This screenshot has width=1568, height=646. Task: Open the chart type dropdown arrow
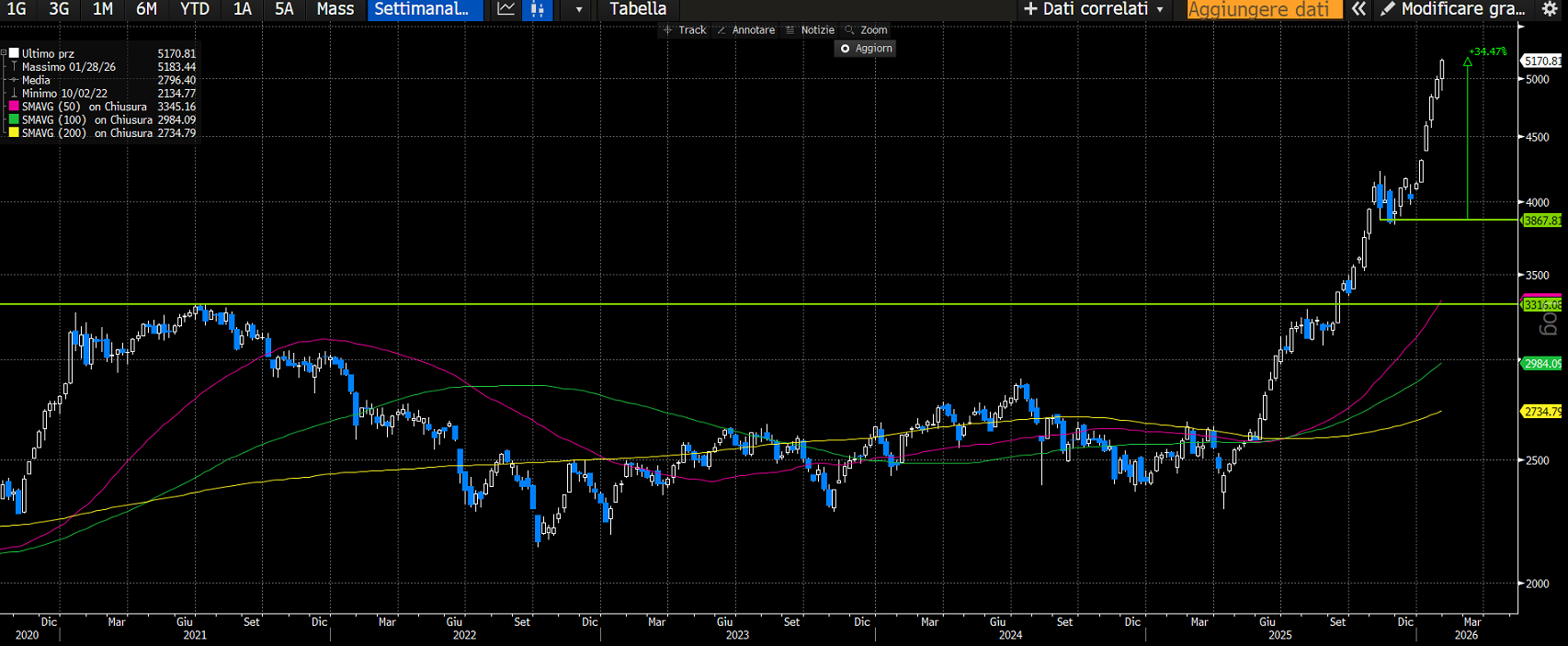pyautogui.click(x=578, y=9)
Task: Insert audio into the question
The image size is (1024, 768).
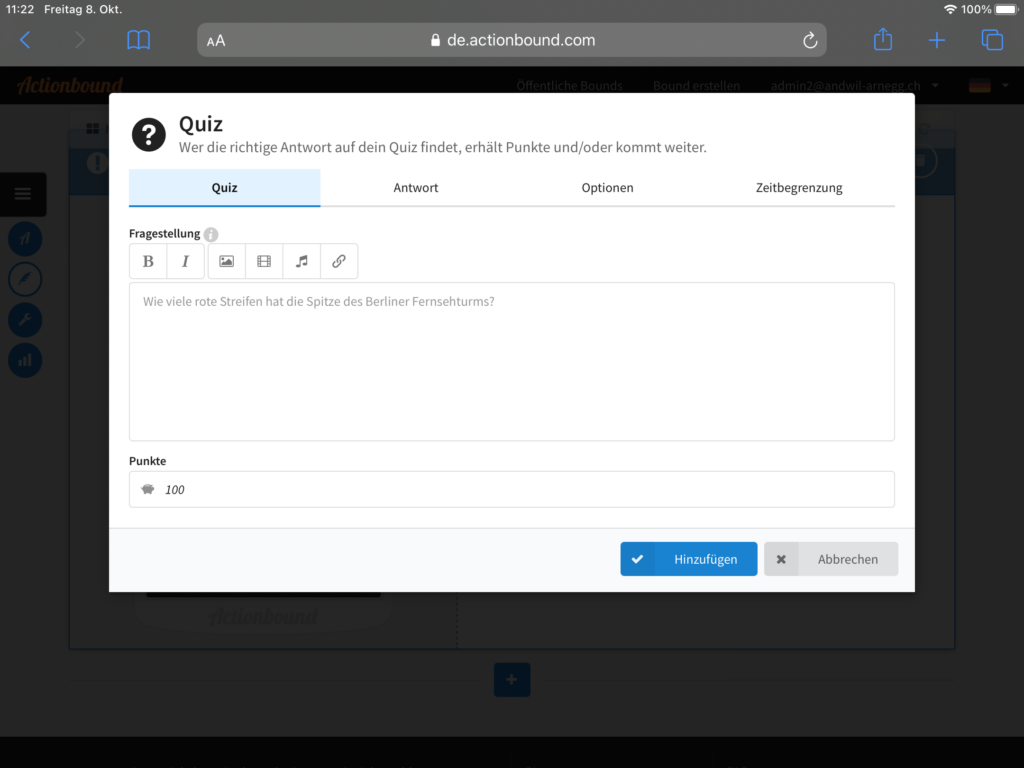Action: pos(301,261)
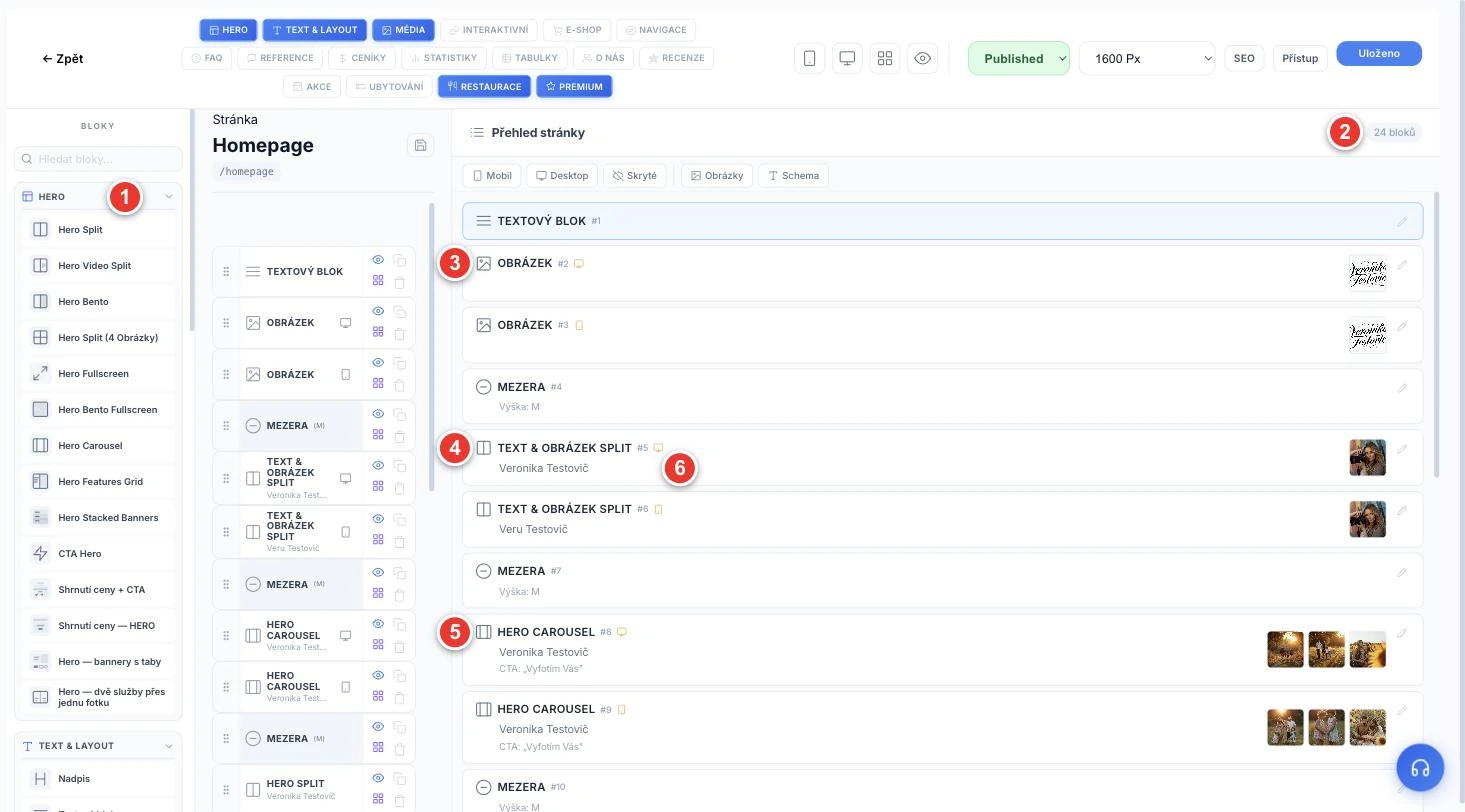Open the HERO CAROUSEL #8 first thumbnail
Viewport: 1465px width, 812px height.
point(1285,649)

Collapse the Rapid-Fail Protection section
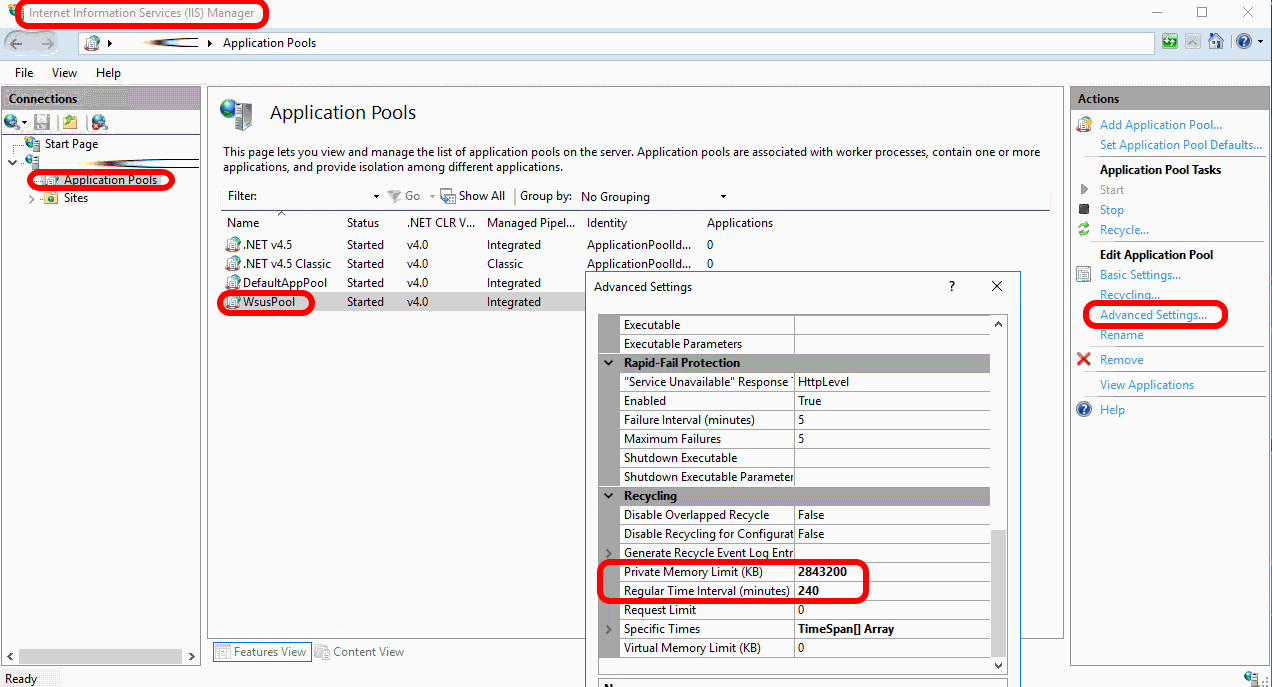coord(609,363)
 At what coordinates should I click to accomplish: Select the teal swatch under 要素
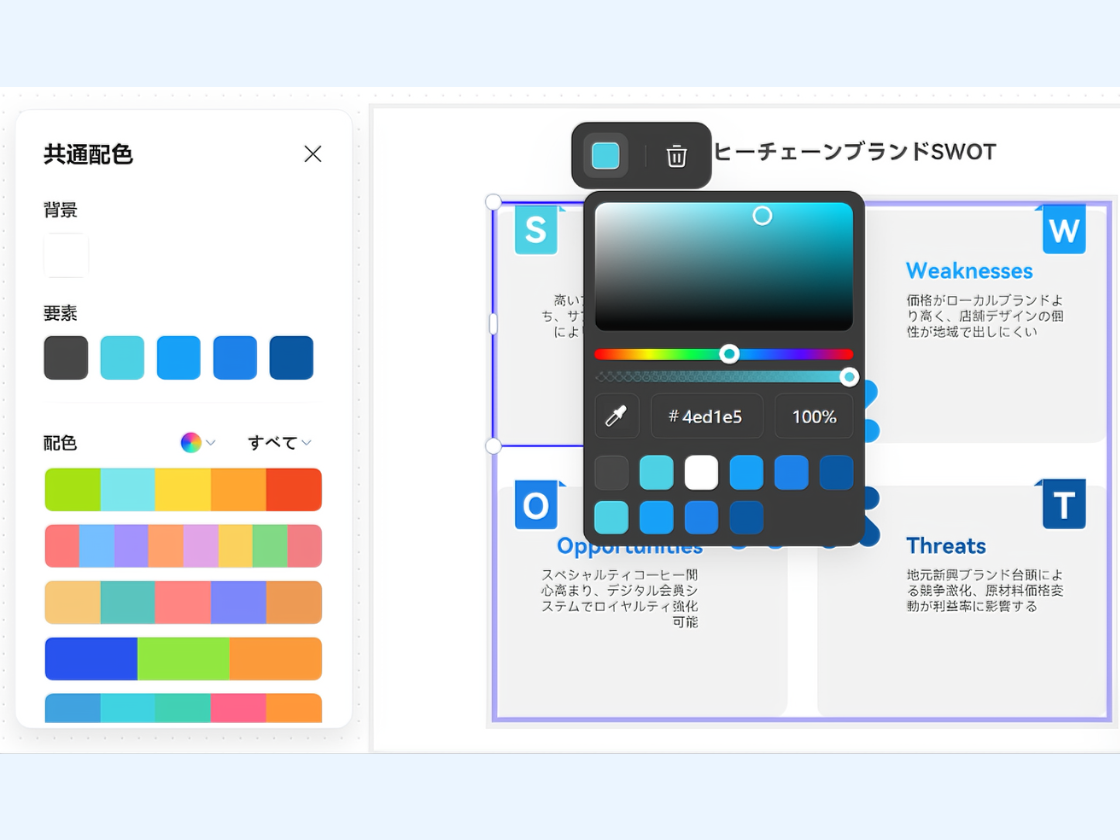coord(121,357)
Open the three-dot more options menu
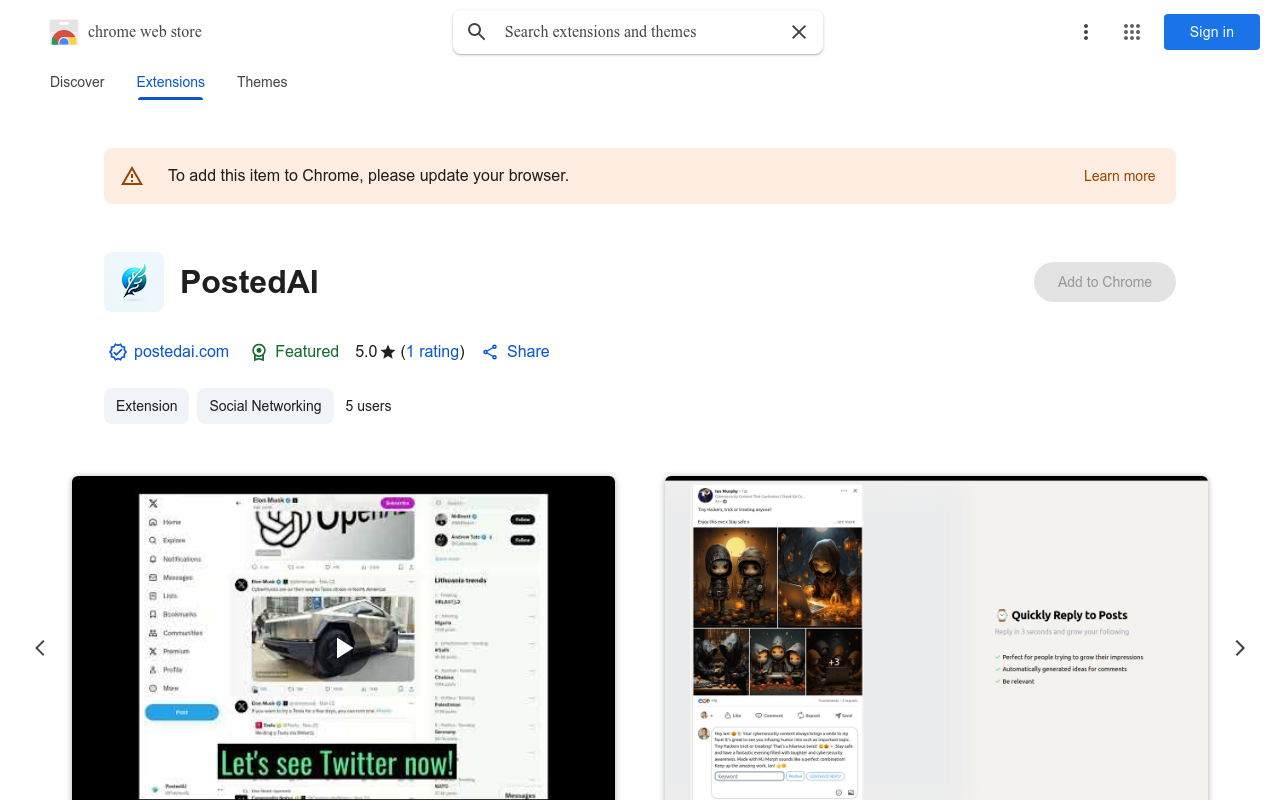Screen dimensions: 1280x800 [1086, 32]

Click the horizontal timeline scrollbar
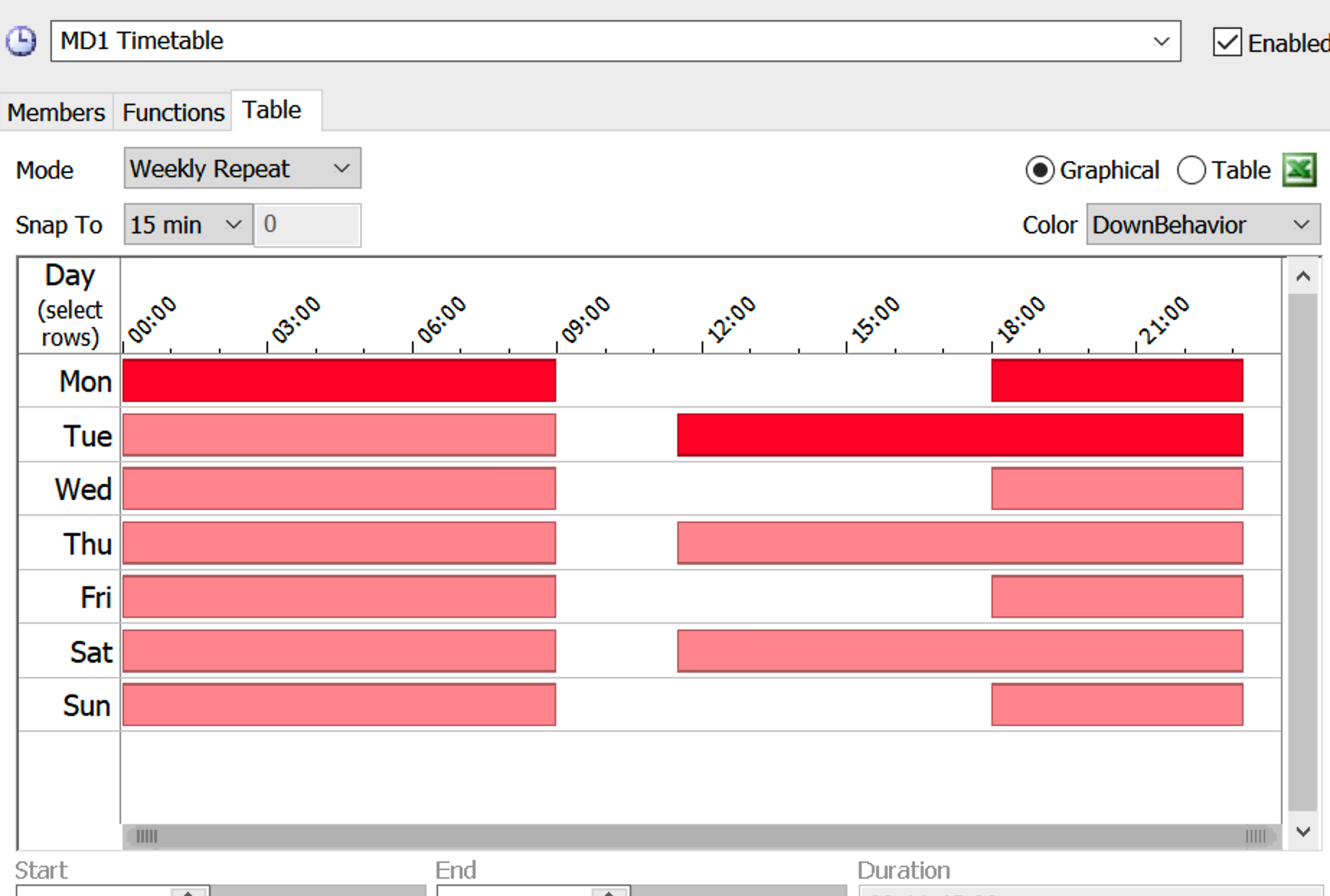click(700, 836)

● ● ●

— Problem to solve —
Return the records above in their entirety, word for word, with the pictures removed.

— Solution to this exercise —
This screenshot has width=1568, height=646. Task: Open the chart type dropdown arrow
pyautogui.click(x=578, y=9)
Task: Insert audio into the question
The image size is (1024, 768).
Action: pos(301,261)
Open the HERO CAROUSEL #8 first thumbnail
Viewport: 1465px width, 812px height.
point(1285,649)

Collapse the Rapid-Fail Protection section
coord(609,363)
 At what coordinates should I click to accomplish: Select the teal swatch under 要素
coord(121,357)
Open the three-dot more options menu
Screen dimensions: 1280x800 [1086, 32]

Click the horizontal timeline scrollbar
click(700, 836)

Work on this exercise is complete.